Commit 106ffba7 authored by Gilles Chanteperdrix's avatar Gilles Chanteperdrix Committed by Philippe Gerum
Browse files

rtnet: import

parent a9db34d4
This list was created when porting the pcnet32 driver to RTnet and was
extended and revised afterwards. It is absolutely unsorted. Some points may
not apply to every driver, some may have to be added for others. It is
recommended to take a look at pcnet32-rt.c or other existing drivers if some
steps remain unclear.
IMPORTANT: Check if the critical paths of the driver (xmit function, interrupt
handler) are free of any unbounded or unacceptable long delays, e.g. caused by
waiting on hardware events.
1. Add to beginning of file (also add a #define for MAX_UNITS if it is missing
so far):
#include <rtnet_port.h>
static int cards[MAX_UNITS] = { [0 ... (MAX_UNITS-1)] = 1 };
compat_module_int_param_array(cards, MAX_UNITS);
MODULE_PARM_DESC(cards, "array of cards to be supported (e.g. 1,0,1)");
2. disable any copybreak mechanism (rtskbs are all equally sized)
3. add the following fields to private data:
struct rtskb_queue skb_pool;
rtdm_irq_t irq_handle;
4. initialize skb pool in probe or init function:
if (rtskb_pool_init(&<priv>->skb_pool, RX_RING_SIZE*2) < RX_RING_SIZE*2) {
return -ENOMEM;
5. free skb pool in cleanup function
6. replace unregister_netdev with rt_unregister_rtnetdev
7. call rt_rtdev_disconnect in cleanup function (and on error cleanups!)
8. cleanup device structure with rtdev_free
9. replace netif_stop_queue with rtnetif_stop_queue
10. add to the close function replacing the free_irq call:
if ( (i=rtdm_irq_free(&<priv>->irq_handle))<0 )
return i;
11. replace struct sk_buff with struct rtskb
12. replace skb_XXX calls with rtskb_XXX
13. replace eth_type_trans with rt_eth_type_trans
14. replace netif_rx with rtnetif_rx
15. replace struct net_device with struct rtnet_device
16. replace netif_start_queue with rtnetif_start_queue
17. revise the xmit routine
17.1. add new locking scheme replacing any standard spin lock calls:
rtdm_lockctx_t context;
rtdm_lock_get_irqsave(&<priv>->lock, context);
rtdm_lock_put_irqrestore(&<priv>->lock, context);
/* ONLY IN EXCEPTIONAL CASES, e.g. if the operation can take more than a
* few ten microseconds: */
/* Note that the latter scheme does not work if the IRQ line is shared
* with other devices.
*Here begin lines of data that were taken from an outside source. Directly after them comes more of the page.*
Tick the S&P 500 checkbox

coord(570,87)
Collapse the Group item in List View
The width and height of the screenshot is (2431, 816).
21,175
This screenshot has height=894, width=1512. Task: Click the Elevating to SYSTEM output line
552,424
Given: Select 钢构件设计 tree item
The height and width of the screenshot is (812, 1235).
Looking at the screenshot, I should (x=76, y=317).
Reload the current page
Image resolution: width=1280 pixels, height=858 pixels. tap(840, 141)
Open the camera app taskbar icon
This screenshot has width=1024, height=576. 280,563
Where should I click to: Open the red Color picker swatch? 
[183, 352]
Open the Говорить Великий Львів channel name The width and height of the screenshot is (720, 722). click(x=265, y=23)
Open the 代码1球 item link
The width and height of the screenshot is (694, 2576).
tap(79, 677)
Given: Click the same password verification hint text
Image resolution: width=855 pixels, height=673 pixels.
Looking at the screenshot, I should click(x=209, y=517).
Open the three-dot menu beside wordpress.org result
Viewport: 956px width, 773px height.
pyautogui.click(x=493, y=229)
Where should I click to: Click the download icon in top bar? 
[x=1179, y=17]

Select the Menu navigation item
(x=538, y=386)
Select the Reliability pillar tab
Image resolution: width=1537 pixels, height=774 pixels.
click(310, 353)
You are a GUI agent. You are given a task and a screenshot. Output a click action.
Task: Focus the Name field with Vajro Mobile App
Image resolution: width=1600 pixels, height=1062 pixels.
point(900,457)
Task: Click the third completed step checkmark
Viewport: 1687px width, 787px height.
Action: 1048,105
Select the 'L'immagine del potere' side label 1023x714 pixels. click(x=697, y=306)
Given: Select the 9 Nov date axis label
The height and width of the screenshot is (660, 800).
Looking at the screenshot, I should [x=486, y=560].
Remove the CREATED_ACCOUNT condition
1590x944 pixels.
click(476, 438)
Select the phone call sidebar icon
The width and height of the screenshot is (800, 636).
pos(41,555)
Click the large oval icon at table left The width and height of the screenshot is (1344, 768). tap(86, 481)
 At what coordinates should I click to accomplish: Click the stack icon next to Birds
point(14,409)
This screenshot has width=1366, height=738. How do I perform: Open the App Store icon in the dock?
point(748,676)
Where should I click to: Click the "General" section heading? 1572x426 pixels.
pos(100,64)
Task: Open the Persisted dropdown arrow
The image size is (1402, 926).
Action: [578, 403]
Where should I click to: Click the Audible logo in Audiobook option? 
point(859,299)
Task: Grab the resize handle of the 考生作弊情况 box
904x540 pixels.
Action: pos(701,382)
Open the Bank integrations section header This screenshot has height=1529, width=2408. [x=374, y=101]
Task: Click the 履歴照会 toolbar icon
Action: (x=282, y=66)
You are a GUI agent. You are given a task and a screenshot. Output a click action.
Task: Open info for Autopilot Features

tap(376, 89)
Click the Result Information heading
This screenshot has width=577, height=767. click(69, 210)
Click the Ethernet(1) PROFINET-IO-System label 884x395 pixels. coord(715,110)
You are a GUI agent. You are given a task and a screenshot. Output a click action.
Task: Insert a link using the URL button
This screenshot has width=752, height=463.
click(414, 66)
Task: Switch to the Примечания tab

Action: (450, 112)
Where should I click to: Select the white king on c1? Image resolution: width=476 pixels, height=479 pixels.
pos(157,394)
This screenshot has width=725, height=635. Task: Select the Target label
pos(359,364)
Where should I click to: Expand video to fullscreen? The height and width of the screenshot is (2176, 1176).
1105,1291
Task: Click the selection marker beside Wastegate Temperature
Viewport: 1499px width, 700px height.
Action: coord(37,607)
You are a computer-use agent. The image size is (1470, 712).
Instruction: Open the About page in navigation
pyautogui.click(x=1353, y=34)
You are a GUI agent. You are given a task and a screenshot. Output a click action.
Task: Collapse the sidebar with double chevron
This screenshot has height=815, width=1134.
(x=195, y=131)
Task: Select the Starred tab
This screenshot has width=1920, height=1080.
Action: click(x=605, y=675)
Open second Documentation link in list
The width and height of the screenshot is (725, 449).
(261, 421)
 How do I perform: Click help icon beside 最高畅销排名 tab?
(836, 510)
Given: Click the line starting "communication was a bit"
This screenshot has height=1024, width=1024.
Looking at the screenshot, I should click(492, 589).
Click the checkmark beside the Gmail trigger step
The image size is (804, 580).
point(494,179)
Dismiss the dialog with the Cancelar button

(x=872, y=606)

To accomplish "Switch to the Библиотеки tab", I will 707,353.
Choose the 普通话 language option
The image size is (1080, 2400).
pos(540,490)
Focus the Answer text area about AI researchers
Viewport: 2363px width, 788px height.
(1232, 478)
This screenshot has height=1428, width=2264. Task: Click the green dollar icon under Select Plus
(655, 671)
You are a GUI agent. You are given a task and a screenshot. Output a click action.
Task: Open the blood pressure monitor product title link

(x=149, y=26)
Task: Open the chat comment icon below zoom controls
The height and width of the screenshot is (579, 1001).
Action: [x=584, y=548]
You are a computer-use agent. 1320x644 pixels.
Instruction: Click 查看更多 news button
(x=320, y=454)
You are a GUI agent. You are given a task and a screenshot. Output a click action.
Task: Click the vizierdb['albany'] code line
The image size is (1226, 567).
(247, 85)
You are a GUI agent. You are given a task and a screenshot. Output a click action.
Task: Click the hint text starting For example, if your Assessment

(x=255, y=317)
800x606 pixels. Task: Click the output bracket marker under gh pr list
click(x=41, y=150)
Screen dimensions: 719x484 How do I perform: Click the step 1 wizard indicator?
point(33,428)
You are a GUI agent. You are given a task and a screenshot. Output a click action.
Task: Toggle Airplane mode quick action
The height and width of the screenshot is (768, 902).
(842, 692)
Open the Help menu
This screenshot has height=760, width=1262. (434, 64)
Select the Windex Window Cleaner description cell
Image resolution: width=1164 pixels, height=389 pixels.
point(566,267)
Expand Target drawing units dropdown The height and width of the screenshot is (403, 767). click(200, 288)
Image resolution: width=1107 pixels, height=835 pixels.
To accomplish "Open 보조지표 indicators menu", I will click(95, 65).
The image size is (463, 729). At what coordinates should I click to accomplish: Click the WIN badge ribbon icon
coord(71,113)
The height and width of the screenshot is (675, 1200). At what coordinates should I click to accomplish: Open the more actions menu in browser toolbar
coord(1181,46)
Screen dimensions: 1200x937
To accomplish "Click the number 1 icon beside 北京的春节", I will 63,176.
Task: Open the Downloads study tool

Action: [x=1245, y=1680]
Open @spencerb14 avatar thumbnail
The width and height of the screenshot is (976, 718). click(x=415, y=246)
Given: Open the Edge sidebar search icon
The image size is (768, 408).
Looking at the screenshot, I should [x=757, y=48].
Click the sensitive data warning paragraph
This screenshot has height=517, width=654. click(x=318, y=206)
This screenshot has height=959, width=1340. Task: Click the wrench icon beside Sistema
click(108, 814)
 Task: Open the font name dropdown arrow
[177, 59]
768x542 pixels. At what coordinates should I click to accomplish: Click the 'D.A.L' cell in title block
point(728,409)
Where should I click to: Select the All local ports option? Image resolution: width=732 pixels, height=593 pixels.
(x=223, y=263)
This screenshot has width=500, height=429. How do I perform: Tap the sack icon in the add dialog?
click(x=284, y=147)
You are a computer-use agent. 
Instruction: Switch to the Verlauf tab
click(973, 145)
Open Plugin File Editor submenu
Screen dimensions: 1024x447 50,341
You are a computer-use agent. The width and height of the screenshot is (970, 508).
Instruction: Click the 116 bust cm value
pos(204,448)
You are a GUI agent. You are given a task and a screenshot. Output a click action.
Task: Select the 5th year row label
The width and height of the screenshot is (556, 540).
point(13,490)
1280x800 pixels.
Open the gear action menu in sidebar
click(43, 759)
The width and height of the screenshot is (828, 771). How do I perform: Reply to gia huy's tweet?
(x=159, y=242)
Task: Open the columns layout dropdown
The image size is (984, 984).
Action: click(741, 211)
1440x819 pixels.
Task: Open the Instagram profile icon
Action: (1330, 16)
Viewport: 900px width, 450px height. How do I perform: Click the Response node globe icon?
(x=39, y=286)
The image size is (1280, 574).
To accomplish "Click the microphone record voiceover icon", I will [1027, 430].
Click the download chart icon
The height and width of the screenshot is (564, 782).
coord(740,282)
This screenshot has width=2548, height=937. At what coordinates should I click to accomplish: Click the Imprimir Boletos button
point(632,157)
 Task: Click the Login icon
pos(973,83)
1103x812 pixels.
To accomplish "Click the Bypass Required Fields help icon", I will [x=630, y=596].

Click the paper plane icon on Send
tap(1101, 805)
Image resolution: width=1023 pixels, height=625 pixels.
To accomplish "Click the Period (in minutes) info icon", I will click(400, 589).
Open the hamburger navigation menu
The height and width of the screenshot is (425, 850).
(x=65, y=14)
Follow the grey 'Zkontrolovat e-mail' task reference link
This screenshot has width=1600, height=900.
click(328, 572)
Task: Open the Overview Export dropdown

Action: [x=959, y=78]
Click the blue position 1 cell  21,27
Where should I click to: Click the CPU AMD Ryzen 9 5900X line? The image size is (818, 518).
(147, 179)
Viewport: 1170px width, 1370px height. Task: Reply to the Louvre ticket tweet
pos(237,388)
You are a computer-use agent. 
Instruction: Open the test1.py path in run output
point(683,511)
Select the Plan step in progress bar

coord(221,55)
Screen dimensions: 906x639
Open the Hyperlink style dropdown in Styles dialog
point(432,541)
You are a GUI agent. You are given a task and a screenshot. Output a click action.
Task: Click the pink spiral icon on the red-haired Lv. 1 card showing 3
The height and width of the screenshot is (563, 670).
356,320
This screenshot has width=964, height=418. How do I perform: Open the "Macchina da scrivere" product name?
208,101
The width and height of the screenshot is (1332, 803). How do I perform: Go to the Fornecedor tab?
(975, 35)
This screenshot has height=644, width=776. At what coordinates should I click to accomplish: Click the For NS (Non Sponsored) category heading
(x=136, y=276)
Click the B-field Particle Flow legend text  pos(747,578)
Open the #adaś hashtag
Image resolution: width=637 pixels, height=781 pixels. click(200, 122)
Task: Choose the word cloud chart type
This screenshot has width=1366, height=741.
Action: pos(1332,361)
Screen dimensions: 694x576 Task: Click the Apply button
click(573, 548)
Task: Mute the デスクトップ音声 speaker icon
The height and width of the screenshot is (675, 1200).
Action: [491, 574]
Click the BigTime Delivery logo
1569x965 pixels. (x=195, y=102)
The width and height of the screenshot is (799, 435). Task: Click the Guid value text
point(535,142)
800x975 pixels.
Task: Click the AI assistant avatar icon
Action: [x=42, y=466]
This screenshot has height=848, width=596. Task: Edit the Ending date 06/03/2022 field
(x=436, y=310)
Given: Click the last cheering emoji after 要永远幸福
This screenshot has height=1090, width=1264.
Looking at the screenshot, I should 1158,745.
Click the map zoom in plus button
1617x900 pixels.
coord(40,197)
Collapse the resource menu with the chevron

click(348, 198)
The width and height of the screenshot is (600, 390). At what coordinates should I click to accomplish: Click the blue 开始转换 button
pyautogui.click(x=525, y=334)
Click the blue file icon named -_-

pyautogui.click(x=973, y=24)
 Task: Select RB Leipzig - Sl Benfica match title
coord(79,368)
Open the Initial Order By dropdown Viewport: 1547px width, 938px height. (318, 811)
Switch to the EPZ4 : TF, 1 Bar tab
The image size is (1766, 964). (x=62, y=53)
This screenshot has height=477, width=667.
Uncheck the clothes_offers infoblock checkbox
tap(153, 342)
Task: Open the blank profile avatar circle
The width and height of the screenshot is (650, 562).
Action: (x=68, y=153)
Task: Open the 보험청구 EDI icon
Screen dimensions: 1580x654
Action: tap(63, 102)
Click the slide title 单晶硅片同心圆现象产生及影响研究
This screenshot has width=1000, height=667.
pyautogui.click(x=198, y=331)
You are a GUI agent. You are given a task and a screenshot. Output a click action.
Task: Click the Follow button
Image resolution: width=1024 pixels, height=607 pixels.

Also, rtdm_irq_disable/enable can be costly
* themselves on certain architectures. */
17.2. add the following code right before the code which triggers the physical
transmission (take care if data has to be transfered manually, i.e.
without DMA):
/* get and patch time stamp just before the transmission */
if (skb->xmit_stamp)
*skb->xmit_stamp = cpu_to_be64(rtdm_clock_read() + *skb->xmit_stamp);
17.3. make the code above and the transmission triggering atomical by switching
off all interrupts:
rtdm_lockctx_t context;
<patch time stamp>
<trigger transmission>
/* or combined with the spinlock: */
rtdm_lock_irqsave(&<priv>->lock, context);
<prepare transmission>
<patch time stamp>
<trigger transmission>
rtdm_lock_irqrestore(&<priv>->lock, context);
NOTE: Some hardware may require the driver to calculate the frame
checksum, thus making a patching of the frame effectively impossible. In
this case use the following strategy: switch off the interrupts only if
there is actually a time stamp to patch. Normally, frames using this
feature are rather short and will not cause long irq locks. Take a look
at 8139too-rt or via-rhine-rt to find some examples.
18. modify interrupt handler:
static int XXX_interrupt(rtdm_irq_t *irq_handle)
struct rtnet_device *dev = rtdm_irq_get_arg(irq_handle, struct rtnet_device);
Also adapt the prototype of the interrupt handler accordingly if provided.
19. replace spin_lock/spin_unlock with rtdm_lock_get/rtdm_lock_put within the
interrupt handler
20. replace printk in xmit function, interrupt handler, and any function called
within this context with rtdm_printk. Where avoidable, disable output in
critical functions (i.e. when interrupts are off) completely.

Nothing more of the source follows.